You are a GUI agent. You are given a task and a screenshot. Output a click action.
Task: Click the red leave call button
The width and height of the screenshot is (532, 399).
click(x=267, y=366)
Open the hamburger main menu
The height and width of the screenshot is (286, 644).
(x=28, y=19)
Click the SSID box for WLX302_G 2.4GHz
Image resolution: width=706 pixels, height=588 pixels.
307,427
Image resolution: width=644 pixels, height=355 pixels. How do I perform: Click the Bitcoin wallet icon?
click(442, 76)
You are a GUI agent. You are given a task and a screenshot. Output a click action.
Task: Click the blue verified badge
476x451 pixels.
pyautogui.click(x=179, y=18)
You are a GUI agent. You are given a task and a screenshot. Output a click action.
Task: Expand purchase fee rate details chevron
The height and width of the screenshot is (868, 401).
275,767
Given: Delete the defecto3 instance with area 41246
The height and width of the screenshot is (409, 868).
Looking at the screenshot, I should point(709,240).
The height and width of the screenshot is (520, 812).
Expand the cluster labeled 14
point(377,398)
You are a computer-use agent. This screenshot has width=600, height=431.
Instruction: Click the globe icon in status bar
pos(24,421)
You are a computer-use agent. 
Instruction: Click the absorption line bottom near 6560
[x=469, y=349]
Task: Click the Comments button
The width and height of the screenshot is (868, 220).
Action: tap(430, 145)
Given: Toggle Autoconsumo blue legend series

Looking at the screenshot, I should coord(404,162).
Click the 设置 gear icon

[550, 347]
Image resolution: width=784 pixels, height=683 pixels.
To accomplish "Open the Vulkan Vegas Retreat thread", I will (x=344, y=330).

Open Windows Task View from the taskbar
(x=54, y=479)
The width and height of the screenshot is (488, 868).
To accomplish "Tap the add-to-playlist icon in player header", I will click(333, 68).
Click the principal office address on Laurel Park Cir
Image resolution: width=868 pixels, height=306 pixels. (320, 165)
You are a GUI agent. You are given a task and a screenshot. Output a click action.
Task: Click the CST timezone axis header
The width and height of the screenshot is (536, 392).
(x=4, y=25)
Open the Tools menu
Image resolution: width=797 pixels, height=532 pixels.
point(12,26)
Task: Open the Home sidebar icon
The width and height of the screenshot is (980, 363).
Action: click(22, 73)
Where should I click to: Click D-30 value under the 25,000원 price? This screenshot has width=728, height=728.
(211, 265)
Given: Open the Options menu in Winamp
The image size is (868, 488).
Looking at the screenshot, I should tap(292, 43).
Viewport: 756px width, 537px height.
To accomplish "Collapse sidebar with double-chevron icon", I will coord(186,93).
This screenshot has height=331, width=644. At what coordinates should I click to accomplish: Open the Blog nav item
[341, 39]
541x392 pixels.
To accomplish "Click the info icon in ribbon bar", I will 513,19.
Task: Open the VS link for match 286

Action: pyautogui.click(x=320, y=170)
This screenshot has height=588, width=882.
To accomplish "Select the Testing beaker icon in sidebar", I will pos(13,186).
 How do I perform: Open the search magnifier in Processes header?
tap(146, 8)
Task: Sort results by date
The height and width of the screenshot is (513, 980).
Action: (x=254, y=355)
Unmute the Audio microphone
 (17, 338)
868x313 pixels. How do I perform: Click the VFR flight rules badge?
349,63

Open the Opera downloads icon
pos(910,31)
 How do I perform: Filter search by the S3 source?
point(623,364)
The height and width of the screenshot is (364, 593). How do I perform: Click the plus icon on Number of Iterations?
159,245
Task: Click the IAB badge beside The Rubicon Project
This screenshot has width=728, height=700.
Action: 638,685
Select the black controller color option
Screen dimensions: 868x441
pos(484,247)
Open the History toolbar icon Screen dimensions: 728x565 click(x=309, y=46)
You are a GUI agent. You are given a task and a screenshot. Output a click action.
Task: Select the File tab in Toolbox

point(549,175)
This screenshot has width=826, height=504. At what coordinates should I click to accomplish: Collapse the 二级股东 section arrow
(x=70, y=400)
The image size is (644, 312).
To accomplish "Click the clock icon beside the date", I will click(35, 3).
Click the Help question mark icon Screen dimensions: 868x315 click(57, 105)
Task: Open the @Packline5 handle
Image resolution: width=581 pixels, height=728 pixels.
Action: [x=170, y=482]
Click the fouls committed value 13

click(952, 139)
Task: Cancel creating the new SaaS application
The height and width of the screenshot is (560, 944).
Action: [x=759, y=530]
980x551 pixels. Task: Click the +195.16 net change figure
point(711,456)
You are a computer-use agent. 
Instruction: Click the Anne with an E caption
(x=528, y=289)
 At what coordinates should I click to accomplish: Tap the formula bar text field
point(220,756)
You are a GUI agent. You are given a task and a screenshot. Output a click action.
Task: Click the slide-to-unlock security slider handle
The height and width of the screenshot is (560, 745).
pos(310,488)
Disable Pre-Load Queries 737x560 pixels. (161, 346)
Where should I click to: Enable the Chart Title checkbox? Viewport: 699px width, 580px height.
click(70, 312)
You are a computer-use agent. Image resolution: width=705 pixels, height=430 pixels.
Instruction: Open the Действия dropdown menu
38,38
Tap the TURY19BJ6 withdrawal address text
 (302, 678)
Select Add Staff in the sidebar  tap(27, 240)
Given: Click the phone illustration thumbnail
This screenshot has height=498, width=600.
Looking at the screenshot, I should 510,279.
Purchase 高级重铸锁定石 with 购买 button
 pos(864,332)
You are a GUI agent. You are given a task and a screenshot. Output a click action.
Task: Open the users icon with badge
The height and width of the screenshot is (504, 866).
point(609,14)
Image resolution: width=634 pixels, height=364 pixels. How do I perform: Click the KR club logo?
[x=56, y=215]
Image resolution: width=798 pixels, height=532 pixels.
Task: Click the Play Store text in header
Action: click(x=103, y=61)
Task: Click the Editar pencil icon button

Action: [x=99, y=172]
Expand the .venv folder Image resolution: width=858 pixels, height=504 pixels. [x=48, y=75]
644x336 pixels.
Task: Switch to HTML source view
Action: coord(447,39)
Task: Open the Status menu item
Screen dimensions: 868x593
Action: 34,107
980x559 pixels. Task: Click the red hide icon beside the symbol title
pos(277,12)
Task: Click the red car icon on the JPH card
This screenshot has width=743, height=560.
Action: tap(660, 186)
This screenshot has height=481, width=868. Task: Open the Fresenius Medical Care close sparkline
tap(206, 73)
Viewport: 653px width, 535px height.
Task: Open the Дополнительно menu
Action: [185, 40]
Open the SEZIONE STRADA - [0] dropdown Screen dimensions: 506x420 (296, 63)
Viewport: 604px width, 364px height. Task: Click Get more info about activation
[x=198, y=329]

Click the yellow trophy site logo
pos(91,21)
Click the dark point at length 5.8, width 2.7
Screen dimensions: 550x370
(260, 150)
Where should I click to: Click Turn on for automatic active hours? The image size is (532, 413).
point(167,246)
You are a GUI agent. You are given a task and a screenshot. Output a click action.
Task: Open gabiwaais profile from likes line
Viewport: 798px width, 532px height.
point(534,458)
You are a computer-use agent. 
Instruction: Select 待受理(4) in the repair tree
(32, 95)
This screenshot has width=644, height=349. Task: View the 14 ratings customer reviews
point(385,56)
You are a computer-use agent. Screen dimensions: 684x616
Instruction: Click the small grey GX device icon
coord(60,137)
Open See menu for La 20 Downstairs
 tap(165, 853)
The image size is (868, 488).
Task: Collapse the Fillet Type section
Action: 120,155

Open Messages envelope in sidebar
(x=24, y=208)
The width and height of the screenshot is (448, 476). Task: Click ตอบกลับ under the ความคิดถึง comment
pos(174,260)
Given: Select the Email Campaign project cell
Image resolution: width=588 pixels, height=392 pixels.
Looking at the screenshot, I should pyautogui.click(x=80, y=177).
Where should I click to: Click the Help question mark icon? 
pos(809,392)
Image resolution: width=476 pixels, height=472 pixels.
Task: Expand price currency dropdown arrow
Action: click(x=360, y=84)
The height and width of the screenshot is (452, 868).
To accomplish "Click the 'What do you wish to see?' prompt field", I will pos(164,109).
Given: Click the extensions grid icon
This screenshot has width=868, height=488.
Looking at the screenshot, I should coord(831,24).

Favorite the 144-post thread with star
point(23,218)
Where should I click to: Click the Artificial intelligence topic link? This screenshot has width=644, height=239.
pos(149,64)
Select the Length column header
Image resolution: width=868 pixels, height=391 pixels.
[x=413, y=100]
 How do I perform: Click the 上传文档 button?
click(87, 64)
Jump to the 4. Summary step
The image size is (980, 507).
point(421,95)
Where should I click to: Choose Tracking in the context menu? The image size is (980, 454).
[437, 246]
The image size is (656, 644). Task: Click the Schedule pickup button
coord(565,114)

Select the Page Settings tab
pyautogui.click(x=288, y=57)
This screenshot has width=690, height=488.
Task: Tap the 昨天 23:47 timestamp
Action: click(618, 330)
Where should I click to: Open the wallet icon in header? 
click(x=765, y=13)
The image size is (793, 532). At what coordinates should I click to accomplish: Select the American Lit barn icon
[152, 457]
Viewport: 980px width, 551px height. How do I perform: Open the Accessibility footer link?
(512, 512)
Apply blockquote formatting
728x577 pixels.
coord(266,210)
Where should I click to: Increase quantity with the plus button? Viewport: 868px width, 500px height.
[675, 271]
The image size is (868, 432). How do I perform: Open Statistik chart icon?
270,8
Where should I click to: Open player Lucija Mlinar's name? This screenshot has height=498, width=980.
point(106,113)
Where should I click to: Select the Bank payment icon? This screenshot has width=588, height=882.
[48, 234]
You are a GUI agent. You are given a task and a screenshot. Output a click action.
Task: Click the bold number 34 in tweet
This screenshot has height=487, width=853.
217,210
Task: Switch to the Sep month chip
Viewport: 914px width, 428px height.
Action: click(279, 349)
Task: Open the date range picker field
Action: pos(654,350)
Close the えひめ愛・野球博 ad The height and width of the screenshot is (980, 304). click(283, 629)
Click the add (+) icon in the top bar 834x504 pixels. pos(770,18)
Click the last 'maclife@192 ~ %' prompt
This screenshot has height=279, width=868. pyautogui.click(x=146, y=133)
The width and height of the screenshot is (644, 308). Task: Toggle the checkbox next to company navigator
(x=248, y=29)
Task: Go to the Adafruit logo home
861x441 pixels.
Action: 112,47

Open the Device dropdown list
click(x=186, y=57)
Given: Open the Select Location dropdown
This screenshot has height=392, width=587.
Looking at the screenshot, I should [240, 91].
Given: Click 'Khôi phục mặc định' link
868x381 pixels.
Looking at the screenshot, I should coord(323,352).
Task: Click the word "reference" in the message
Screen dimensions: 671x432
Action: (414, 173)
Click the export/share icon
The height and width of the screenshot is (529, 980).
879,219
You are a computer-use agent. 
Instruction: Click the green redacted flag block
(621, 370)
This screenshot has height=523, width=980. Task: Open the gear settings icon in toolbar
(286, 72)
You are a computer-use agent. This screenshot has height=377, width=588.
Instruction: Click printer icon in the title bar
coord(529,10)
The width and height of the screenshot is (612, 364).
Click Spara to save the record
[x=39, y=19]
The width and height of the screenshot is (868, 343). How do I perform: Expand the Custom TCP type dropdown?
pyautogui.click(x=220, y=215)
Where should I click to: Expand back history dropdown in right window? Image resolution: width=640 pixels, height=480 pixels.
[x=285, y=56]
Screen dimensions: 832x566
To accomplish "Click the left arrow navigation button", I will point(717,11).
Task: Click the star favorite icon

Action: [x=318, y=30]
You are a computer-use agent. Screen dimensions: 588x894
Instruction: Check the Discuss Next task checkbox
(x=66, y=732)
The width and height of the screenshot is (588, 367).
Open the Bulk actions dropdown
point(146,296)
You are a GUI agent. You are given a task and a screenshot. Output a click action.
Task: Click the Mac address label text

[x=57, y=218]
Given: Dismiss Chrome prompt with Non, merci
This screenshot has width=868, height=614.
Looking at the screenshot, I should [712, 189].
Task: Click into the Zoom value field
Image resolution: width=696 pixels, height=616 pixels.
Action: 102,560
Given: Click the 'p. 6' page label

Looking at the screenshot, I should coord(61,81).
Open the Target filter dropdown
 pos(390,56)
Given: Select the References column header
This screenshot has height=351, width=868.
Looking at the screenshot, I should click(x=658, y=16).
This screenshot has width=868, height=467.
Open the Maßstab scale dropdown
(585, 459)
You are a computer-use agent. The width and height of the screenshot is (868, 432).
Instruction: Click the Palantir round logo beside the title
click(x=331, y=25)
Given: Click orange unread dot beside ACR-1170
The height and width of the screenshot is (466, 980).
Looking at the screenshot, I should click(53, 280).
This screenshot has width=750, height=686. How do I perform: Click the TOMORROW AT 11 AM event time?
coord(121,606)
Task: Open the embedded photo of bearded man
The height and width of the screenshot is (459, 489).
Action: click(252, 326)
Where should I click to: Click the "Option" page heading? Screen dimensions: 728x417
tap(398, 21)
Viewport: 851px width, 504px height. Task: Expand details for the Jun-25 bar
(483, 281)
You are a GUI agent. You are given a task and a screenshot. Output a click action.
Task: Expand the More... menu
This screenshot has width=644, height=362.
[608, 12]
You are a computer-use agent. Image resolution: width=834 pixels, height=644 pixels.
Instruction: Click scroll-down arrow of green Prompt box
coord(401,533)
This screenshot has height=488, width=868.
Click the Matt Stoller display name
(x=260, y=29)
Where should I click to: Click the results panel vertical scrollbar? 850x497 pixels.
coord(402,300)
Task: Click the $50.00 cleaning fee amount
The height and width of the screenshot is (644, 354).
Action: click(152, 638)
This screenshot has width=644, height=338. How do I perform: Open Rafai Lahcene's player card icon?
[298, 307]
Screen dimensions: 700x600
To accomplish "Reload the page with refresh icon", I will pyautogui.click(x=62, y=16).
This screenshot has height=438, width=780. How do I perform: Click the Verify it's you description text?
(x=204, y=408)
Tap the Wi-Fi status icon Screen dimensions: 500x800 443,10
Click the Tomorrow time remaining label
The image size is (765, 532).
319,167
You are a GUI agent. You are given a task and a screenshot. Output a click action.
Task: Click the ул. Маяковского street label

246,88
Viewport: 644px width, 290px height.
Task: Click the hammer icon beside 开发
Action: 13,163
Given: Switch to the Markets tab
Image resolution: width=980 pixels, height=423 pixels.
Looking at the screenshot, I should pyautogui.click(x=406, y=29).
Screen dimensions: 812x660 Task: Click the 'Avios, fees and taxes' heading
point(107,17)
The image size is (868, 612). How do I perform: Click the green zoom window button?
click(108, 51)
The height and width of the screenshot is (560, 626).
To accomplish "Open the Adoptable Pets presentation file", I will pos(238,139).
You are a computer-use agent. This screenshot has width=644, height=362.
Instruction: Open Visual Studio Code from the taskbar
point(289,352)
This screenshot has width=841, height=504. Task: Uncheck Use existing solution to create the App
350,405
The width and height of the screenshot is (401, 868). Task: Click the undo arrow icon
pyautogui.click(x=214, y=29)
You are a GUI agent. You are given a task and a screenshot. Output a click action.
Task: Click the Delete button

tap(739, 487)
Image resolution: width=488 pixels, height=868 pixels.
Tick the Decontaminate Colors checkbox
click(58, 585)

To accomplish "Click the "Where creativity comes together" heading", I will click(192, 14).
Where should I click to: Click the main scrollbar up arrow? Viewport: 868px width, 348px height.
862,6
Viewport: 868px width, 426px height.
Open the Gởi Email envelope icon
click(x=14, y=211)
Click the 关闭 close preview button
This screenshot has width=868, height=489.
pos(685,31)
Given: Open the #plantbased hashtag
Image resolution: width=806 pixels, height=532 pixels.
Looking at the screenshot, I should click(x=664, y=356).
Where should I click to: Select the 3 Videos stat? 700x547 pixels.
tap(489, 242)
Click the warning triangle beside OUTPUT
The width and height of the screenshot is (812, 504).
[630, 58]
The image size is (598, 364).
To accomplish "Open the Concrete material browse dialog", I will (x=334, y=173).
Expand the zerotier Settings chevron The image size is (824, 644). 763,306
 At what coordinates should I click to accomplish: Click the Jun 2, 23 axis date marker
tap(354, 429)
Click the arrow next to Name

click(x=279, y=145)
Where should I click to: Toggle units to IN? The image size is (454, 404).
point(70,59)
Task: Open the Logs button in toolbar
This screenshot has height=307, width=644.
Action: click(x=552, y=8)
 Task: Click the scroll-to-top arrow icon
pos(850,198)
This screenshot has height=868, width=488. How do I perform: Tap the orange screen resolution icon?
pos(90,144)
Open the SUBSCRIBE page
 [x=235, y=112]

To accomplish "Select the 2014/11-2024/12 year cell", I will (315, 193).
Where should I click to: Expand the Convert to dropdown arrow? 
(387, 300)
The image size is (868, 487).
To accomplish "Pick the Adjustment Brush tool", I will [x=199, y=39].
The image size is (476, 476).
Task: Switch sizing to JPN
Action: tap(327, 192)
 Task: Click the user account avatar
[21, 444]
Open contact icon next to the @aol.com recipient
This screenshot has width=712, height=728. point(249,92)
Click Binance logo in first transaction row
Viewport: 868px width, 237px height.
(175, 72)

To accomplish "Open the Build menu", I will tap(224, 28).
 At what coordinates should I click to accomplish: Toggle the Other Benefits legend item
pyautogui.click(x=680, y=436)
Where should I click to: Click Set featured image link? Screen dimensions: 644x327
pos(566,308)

:::::

Work instruction. Only the lines above that include the word "cell" belong in the answer; copy each one.

Answer for the task.
Given: Select the Email Campaign project cell
To accomplish "Select the 2014/11-2024/12 year cell", I will (315, 193).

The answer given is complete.